- Collected data entries -
═══

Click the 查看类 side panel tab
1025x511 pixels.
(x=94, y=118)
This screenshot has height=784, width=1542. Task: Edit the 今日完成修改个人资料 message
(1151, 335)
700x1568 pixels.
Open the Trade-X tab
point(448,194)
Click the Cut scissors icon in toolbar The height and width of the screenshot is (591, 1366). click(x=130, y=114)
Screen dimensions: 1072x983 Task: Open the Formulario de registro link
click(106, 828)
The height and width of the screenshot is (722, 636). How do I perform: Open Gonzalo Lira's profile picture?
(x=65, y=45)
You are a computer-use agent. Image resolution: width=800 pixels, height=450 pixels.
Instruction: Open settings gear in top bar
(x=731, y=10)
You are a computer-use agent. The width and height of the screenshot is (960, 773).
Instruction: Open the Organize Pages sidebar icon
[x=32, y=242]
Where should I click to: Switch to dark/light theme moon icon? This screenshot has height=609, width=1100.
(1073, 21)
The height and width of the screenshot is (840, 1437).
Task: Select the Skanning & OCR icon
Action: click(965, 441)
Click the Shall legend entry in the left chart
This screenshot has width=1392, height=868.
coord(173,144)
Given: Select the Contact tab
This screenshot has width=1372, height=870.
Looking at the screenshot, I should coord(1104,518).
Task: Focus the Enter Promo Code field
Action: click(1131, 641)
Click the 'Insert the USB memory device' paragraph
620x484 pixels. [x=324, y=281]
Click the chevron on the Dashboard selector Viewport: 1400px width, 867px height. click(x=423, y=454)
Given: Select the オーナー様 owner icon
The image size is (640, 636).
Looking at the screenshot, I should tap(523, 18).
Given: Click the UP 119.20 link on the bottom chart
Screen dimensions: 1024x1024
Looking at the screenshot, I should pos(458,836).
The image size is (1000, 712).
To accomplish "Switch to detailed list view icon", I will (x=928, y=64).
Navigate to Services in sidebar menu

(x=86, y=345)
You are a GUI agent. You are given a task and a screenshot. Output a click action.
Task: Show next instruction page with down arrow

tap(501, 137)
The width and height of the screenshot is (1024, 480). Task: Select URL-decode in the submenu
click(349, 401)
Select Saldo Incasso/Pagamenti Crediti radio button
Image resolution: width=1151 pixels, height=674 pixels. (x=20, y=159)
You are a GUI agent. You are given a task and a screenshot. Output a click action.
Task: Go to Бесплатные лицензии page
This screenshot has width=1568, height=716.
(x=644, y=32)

═══

- WORK INSTRUCTIONS -
Show a copy of each line from the data that includes the word "agent".

- ANSWER TO THE PROBLEM -
You are a computer-use agent. Image resolution: width=800 pixels, height=450 pixels.
You are a computer-use agent. The width and height of the screenshot is (960, 773).
You are a GUI agent. You are given a task and a screenshot. Output a click action.
You are a GUI agent. You are given a task and a screenshot. Output a click action.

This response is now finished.